Automation Constraints
Limitations affecting system scalability.
Examples:
unstable automation triggers
unreliable workflow automation
unclear trigger conditions
Automation constraints reduce efficiency gains.
Constraint Identification Signals
Constraints may be indicated by:
performance stagnation
increasing variability
repeated workflow delays
declining conversion performance
inconsistent signal interpretation
Constraint signals require investigation rather than immediate reaction.
Understanding root cause improves resolution effectiveness.
Constraint Severity Levels
Constraints may be interpreted as:
minor constraint
moderate constraint
critical constraint
Severity influences prioritisation urgency.
Critical constraints require faster attention.
Minor constraints may be monitored.
Severity interpretation improves resource allocation clarity.
Constraint Interaction Effects
Multiple constraints may interact.
Example:
traffic constraint + conversion constraint may reduce lead volume significantly.
Constraint interaction may amplify impact.
Understanding interactions improves prioritisation accuracy.
Relationship to Other MWMS Frameworks
HeadOffice Priority Visibility Framework
determines importance of constraint resolution.
Constraint Identification Framework identifies what limits system performance.
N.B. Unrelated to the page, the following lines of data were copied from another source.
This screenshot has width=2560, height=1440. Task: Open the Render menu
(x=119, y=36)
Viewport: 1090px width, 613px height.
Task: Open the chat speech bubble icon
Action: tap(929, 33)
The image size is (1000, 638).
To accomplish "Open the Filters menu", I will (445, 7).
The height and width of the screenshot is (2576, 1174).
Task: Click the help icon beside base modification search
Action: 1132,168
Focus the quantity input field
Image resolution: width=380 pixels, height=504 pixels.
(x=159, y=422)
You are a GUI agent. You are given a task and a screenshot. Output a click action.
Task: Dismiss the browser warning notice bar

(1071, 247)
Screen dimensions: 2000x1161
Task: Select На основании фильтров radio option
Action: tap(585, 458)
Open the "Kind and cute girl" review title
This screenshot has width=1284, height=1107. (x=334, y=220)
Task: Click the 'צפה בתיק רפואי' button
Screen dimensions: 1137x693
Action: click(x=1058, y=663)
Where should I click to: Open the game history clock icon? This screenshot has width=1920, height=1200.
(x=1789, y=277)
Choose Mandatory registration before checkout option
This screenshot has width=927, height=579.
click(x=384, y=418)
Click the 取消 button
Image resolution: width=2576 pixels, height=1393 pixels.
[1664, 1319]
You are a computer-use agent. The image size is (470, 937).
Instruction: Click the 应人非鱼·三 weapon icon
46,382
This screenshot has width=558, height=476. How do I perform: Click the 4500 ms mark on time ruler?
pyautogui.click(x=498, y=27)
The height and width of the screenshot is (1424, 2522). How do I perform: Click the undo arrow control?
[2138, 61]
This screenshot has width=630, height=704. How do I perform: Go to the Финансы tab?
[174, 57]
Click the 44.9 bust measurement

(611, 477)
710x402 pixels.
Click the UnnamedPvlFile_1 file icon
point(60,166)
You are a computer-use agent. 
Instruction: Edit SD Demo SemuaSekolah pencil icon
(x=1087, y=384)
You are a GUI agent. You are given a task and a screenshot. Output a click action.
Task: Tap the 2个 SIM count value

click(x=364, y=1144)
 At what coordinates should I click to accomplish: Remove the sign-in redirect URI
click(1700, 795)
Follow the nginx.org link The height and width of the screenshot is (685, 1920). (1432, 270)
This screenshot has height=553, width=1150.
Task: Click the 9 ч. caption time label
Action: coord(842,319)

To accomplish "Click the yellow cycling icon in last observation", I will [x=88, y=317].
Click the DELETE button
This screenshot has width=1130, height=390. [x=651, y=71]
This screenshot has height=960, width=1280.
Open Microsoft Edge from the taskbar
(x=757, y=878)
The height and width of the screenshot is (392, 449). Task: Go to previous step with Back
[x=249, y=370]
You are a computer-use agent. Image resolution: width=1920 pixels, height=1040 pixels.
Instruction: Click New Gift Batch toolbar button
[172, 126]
Operations Brain Operational Bottleneck Detection Framework
detects workflow bottlenecks.
Constraint Identification Framework integrates bottleneck signals into system-level visibility.
Data Brain Signal Confidence Framework
identifies signal reliability strength.
Constraint Identification Framework identifies intelligence limitations.
Experimentation Brain Growth Process Framework
supports structured improvement processes.
Constraint Identification Framework identifies improvement targets.
Governance Role
HeadOffice governs system direction and prioritisation.
Constraint Identification Framework ensures system limitations remain visible.
Constraints must remain:
observable
interpretable
cross-Brain consistent
evidence-informed
Constraint visibility must improve decision clarity.
Constraint visibility must not create unnecessary complexity.
Drift Protection
The system must prevent:
ignoring system limitations
optimising non-constraints
misinterpreting symptoms as root causes
focusing on visible issues instead of structural limitations
Constraint clarity improves optimisation effectiveness.
Optimisation effectiveness improves system scalability.
Architectural Intent
HeadOffice Constraint Identification Framework ensures MWMS improvement efforts target the true limiting factors within the ecosystem.
Constraint visibility improves:
resource efficiency
decision focus
system throughput
growth stability
Clear constraint identification enables MWMS to improve systematically rather than reactively.
Change Log
Version: v1.0
Date: 2026-04-20
Author: HeadOffice
Change:
Initial creation of structured constraint identification framework.
Defines how system limitations are detected and interpreted across multiple Brains.
Improves prioritisation clarity and optimisation focus across MWMS ecosystem.